> **TO DO**:
- a) Name every oil field that the passage on Australian crude oil exports says the Greater Enfield project produces from.
- b) Change "massive" to "substantial" in the passage on Australian crude oil exports, and write out the text between "Australian crude oil" and "a massive 18%.", inclusive.

> **TEXT PASSAGE**:
Australian crude oil and condensate exports increased to 293,000 barrels a day in 2019-20. Exports are expected to increase further to 310,000 barrels a day in 2020-21, and remain at this level in 2021-22.
According to the latest Resources Energy Quarterly, prepared by the Office of the Chief Economist, overall crude and condensate production increased over the last financial year by a massive 18%.
This is attributable to Woodside's Greater Enfield project.
The Greater Enfield project is a joint venture between Woodside (60%) and Mitsui (40%) located in the Carnarvon Basin some 60 kilometres offshore Exmouth.
Oil is produced from the Laverda, Canyon, Norton, and Cimatti fields within WA-28-L and WA-59-L and then tied back to the existing Ngujima-Yin floating production storage and offloading vessel.
A final investment decision for the A$2.7 billion project was made in June of 2016 and first oil was reached in mid-2019.

> **INFORMATION PROVIDED**:
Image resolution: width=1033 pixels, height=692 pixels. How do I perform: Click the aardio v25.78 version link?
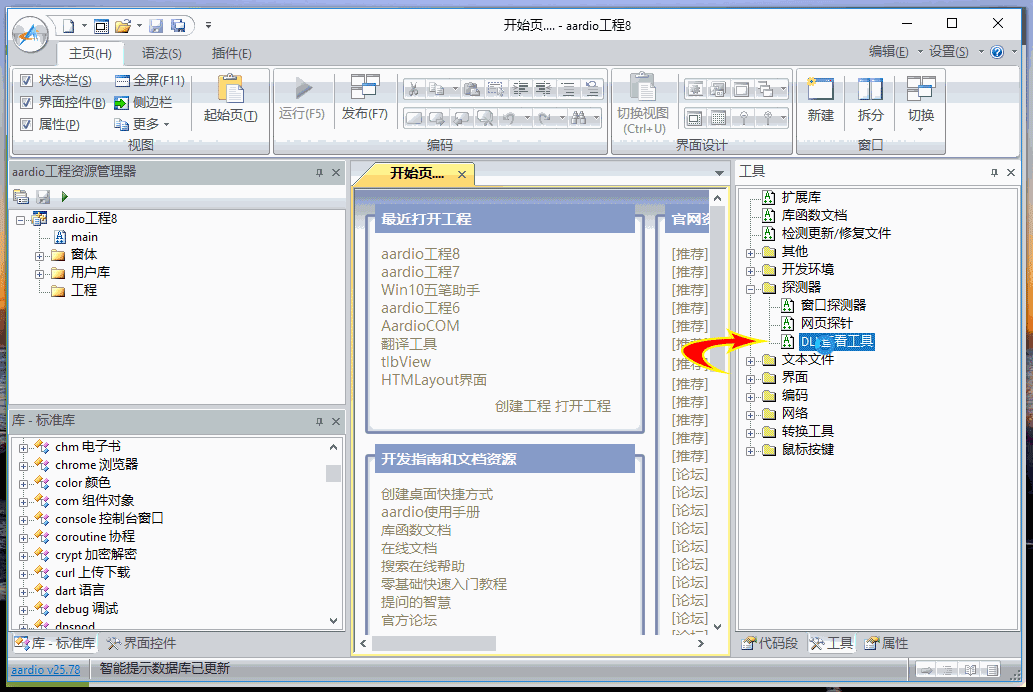point(46,669)
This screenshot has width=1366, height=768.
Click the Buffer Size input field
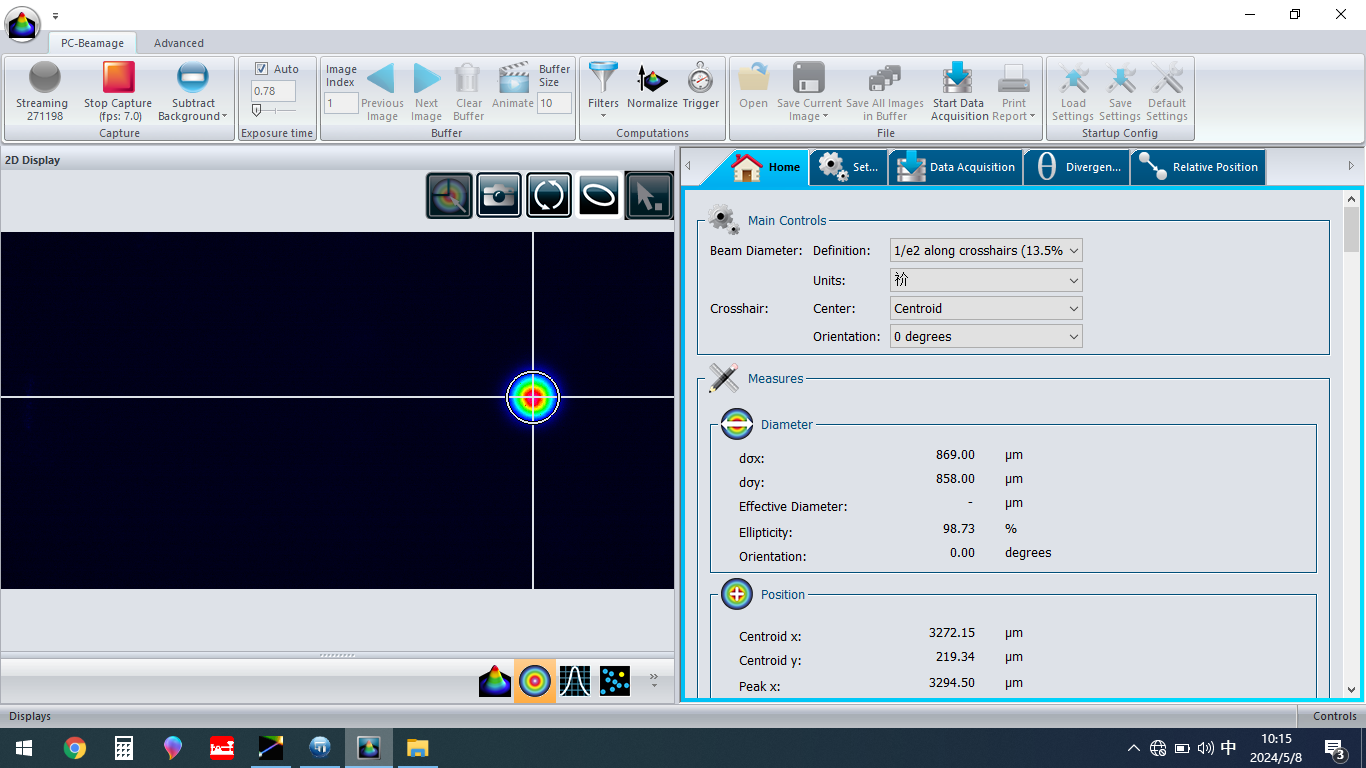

> **SOLUTIONS IN ORDER**:
- a) Laverda, Canyon, Norton, Cimatti

- b)
Australian crude oil and condensate exports increased to 293,000 barrels a day in 2019-20. Exports are expected to increase further to 310,000 barrels a day in 2020-21, and remain at this level in 2021-22.
According to the latest Resources Energy Quarterly, prepared by the Office of the Chief Economist, overall crude and condensate production increased over the last financial year by a substantial 18%.